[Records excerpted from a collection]

+---+

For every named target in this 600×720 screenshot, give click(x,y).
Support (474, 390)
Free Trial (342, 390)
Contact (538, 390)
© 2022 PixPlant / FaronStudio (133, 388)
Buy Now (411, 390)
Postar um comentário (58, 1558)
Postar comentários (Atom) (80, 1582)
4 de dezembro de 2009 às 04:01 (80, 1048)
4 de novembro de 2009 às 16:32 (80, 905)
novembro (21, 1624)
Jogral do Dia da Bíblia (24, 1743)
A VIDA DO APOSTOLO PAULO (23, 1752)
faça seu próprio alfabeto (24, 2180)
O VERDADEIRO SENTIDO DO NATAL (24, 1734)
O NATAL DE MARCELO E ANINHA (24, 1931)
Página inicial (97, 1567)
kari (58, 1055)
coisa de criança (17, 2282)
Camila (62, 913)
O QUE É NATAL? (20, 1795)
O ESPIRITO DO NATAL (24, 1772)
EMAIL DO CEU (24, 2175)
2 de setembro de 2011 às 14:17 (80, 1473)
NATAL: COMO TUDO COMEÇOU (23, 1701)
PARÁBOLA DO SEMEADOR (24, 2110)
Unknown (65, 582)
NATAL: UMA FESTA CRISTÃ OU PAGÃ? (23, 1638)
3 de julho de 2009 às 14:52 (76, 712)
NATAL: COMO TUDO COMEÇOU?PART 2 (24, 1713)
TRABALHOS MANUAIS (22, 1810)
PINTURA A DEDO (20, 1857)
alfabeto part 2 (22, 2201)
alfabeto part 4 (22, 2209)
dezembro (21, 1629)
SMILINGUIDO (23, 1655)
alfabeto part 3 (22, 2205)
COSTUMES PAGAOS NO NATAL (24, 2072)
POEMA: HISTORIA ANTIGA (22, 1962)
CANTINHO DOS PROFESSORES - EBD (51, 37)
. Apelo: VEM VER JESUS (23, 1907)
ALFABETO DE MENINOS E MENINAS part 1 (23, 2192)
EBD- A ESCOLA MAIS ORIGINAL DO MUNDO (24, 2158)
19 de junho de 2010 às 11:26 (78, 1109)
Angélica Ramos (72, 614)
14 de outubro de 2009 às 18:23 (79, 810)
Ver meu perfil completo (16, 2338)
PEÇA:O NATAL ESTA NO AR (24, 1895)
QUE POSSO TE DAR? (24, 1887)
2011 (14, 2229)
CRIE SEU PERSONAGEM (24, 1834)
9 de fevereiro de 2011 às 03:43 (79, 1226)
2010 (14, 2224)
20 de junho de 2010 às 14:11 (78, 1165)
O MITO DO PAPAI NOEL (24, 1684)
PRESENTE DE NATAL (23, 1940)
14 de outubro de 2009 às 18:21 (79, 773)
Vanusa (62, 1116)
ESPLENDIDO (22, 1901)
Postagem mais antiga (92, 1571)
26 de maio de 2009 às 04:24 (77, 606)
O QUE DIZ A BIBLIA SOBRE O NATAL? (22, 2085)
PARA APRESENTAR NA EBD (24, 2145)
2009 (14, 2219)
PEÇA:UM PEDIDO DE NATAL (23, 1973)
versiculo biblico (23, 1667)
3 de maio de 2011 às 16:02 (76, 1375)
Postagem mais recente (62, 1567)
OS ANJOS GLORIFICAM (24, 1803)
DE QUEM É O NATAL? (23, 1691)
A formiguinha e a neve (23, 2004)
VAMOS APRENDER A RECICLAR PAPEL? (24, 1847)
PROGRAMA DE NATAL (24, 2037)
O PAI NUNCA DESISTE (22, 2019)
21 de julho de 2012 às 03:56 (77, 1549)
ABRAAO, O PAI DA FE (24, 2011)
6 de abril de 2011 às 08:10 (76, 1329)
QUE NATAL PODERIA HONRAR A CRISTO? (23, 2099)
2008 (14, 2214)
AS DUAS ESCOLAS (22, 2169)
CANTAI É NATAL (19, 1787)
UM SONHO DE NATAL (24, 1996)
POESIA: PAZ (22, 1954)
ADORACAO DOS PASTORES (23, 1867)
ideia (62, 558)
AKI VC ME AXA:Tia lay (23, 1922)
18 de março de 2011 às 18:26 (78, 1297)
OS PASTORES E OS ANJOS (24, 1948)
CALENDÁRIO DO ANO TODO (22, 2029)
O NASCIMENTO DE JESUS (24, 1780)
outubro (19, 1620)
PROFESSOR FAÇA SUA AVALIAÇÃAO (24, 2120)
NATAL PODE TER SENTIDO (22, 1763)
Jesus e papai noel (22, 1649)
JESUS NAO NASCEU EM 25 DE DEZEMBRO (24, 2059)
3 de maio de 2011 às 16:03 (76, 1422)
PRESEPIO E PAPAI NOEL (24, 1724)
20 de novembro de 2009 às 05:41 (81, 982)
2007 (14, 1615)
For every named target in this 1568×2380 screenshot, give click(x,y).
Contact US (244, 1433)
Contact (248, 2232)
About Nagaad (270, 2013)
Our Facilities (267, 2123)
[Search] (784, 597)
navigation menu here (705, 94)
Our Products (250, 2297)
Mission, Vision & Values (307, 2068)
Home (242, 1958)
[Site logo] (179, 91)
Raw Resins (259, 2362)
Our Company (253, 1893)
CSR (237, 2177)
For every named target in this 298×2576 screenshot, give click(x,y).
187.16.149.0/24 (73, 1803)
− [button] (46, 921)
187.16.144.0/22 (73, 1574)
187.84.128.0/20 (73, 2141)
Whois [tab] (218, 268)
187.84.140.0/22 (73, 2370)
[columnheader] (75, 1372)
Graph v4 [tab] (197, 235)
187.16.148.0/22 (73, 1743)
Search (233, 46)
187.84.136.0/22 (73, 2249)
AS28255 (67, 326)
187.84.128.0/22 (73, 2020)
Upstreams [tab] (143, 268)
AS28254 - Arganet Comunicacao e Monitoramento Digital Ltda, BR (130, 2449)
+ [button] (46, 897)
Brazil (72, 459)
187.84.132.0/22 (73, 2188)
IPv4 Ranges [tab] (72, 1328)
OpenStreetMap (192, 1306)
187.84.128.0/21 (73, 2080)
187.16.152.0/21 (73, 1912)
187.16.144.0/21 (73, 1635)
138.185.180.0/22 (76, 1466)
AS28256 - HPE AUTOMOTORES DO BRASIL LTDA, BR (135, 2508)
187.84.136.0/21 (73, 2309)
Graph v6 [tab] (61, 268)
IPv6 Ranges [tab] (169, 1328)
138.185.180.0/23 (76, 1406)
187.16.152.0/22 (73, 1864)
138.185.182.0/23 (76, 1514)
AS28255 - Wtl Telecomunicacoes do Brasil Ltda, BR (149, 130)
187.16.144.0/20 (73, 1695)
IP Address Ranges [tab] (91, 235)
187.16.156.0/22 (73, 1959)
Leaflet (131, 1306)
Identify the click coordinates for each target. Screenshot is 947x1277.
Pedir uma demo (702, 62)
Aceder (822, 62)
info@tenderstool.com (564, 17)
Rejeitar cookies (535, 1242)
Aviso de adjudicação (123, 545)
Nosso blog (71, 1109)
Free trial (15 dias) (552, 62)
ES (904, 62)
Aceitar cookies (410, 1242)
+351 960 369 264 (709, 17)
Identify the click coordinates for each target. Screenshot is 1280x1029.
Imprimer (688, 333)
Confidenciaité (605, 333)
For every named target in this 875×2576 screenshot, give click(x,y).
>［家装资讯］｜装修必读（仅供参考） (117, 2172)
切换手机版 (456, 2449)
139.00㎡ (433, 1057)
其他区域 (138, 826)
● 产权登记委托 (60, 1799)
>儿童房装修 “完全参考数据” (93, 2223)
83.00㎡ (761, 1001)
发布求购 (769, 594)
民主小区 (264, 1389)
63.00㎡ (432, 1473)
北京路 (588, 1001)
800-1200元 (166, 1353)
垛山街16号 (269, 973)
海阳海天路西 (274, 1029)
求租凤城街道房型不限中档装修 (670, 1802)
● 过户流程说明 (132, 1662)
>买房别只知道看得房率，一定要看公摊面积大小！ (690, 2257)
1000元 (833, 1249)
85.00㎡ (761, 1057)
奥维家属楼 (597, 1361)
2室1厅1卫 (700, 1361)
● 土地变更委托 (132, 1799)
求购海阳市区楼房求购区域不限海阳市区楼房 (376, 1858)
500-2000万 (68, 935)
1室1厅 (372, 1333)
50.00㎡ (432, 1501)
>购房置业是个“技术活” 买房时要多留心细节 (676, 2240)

+---+

Could you update the data from the line with "ABRAAO, O PAI DA FE (24, 2011)" up to and including the line with "138.185.182.0/23 (76, 1514)" so that "Graph" becomes "Chart" and everything else stays the same?

ABRAAO, O PAI DA FE (24, 2011)
6 de abril de 2011 às 08:10 (76, 1329)
QUE NATAL PODERIA HONRAR A CRISTO? (23, 2099)
2008 (14, 2214)
AS DUAS ESCOLAS (22, 2169)
CANTAI É NATAL (19, 1787)
UM SONHO DE NATAL (24, 1996)
POESIA: PAZ (22, 1954)
ADORACAO DOS PASTORES (23, 1867)
ideia (62, 558)
AKI VC ME AXA:Tia lay (23, 1922)
18 de março de 2011 às 18:26 (78, 1297)
OS PASTORES E OS ANJOS (24, 1948)
CALENDÁRIO DO ANO TODO (22, 2029)
O NASCIMENTO DE JESUS (24, 1780)
outubro (19, 1620)
PROFESSOR FAÇA SUA AVALIAÇÃAO (24, 2120)
NATAL PODE TER SENTIDO (22, 1763)
Jesus e papai noel (22, 1649)
JESUS NAO NASCEU EM 25 DE DEZEMBRO (24, 2059)
3 de maio de 2011 às 16:03 (76, 1422)
PRESEPIO E PAPAI NOEL (24, 1724)
20 de novembro de 2009 às 05:41 (81, 982)
2007 (14, 1615)
For every named target in this 1568×2380 screenshot, give click(x,y).
Contact US (244, 1433)
Contact (248, 2232)
About Nagaad (270, 2013)
Our Facilities (267, 2123)
[Search] (784, 597)
navigation menu here (705, 94)
Our Products (250, 2297)
Mission, Vision & Values (307, 2068)
Home (242, 1958)
[Site logo] (179, 91)
Raw Resins (259, 2362)
Our Company (253, 1893)
CSR (237, 2177)
For every named target in this 298×2576 screenshot, give click(x,y).
187.16.149.0/24 (73, 1803)
− [button] (46, 921)
187.16.144.0/22 (73, 1574)
187.84.128.0/20 (73, 2141)
Whois [tab] (218, 268)
187.84.140.0/22 (73, 2370)
[columnheader] (75, 1372)
Chart v4 [tab] (197, 235)
187.16.148.0/22 (73, 1743)
Search (233, 46)
187.84.136.0/22 (73, 2249)
AS28255 (67, 326)
187.84.128.0/22 (73, 2020)
Upstreams [tab] (143, 268)
AS28254 - Arganet Comunicacao e Monitoramento Digital Ltda, BR (130, 2449)
+ [button] (46, 897)
Brazil (72, 459)
187.84.132.0/22 (73, 2188)
IPv4 Ranges [tab] (72, 1328)
OpenStreetMap (192, 1306)
187.84.128.0/21 (73, 2080)
187.16.152.0/21 (73, 1912)
187.16.144.0/21 (73, 1635)
138.185.180.0/22 (76, 1466)
AS28256 - HPE AUTOMOTORES DO BRASIL LTDA, BR (135, 2508)
187.84.136.0/21 (73, 2309)
Chart v6 [tab] (61, 268)
IPv6 Ranges [tab] (169, 1328)
138.185.180.0/23 (76, 1406)
187.16.152.0/22 (73, 1864)
138.185.182.0/23 (76, 1514)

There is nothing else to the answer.